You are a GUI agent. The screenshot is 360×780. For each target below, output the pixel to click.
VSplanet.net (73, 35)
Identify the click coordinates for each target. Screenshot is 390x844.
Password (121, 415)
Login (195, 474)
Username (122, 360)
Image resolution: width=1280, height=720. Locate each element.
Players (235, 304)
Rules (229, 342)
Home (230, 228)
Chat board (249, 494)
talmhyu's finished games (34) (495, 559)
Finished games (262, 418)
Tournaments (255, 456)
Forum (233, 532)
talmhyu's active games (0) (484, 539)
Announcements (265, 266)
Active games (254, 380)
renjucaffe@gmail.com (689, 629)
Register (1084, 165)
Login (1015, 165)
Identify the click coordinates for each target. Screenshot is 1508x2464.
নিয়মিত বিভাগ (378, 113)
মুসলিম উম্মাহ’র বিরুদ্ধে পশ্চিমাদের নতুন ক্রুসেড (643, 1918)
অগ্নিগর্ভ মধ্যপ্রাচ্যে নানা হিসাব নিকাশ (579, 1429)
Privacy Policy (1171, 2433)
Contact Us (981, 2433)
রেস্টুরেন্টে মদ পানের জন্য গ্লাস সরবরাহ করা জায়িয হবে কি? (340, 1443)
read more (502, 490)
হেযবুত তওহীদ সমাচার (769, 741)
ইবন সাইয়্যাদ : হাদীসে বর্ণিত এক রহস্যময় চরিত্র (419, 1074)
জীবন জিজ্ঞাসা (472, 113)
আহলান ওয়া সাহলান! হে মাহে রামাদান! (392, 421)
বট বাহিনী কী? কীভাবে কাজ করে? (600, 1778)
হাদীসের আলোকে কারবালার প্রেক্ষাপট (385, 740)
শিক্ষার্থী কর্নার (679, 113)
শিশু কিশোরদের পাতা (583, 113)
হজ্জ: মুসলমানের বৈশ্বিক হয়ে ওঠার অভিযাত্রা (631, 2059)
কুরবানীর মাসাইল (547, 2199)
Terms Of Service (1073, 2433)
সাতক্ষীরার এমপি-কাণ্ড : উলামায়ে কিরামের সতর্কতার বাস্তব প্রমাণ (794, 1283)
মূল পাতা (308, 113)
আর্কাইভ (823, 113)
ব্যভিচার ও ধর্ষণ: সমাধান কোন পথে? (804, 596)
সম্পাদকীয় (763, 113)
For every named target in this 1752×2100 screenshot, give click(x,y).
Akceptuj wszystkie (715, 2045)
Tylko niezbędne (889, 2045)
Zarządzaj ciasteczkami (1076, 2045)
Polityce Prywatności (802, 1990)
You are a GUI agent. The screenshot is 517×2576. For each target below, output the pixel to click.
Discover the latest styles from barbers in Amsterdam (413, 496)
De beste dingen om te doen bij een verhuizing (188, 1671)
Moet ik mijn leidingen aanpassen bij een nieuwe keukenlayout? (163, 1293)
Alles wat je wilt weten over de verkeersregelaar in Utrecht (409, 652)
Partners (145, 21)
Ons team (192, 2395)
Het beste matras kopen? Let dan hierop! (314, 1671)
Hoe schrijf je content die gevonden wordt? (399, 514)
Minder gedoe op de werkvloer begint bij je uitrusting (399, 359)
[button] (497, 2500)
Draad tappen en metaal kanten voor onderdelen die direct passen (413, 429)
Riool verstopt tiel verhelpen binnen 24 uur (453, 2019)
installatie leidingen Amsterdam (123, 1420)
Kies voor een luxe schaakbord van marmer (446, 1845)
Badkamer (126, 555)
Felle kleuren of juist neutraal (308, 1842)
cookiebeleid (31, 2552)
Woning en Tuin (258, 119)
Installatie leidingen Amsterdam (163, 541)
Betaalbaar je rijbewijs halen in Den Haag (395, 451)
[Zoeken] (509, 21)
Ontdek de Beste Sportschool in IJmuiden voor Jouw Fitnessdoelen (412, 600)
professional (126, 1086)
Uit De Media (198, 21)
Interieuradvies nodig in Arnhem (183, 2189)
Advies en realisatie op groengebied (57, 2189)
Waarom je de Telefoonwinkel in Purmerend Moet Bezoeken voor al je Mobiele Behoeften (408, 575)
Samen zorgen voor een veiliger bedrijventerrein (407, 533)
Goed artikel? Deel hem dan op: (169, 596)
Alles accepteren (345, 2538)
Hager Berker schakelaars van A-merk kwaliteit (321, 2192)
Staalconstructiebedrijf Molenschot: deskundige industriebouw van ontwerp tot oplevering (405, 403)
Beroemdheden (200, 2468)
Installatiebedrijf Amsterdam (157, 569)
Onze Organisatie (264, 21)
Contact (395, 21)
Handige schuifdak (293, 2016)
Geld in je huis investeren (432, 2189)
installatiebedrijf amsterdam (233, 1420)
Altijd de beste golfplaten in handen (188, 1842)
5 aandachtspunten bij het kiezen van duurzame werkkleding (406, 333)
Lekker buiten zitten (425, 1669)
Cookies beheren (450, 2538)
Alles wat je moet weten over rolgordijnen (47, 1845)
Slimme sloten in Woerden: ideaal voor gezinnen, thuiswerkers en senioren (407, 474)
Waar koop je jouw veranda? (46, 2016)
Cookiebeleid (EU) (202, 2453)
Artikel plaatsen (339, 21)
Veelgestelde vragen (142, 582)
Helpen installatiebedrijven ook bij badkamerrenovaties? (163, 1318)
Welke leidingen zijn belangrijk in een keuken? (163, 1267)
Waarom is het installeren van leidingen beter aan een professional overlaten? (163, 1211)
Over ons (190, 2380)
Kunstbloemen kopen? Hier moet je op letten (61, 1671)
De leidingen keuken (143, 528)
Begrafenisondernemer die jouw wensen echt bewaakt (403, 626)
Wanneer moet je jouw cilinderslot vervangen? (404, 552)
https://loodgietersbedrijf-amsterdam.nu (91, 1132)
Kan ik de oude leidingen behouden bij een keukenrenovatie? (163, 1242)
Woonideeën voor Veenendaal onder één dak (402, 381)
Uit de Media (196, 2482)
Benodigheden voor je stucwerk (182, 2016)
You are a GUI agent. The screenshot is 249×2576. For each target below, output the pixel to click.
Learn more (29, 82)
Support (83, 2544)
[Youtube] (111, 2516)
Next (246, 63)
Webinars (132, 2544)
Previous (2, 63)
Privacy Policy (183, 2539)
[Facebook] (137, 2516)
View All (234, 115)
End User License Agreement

++++++

▶ [Problem to work on] Pull out every line from the records above that contains the word "weten".

▶ [Task output]
Alles wat je wilt weten over de verkeersregelaar in Utrecht (409, 652)
Alles wat je moet weten over rolgordijnen (47, 1845)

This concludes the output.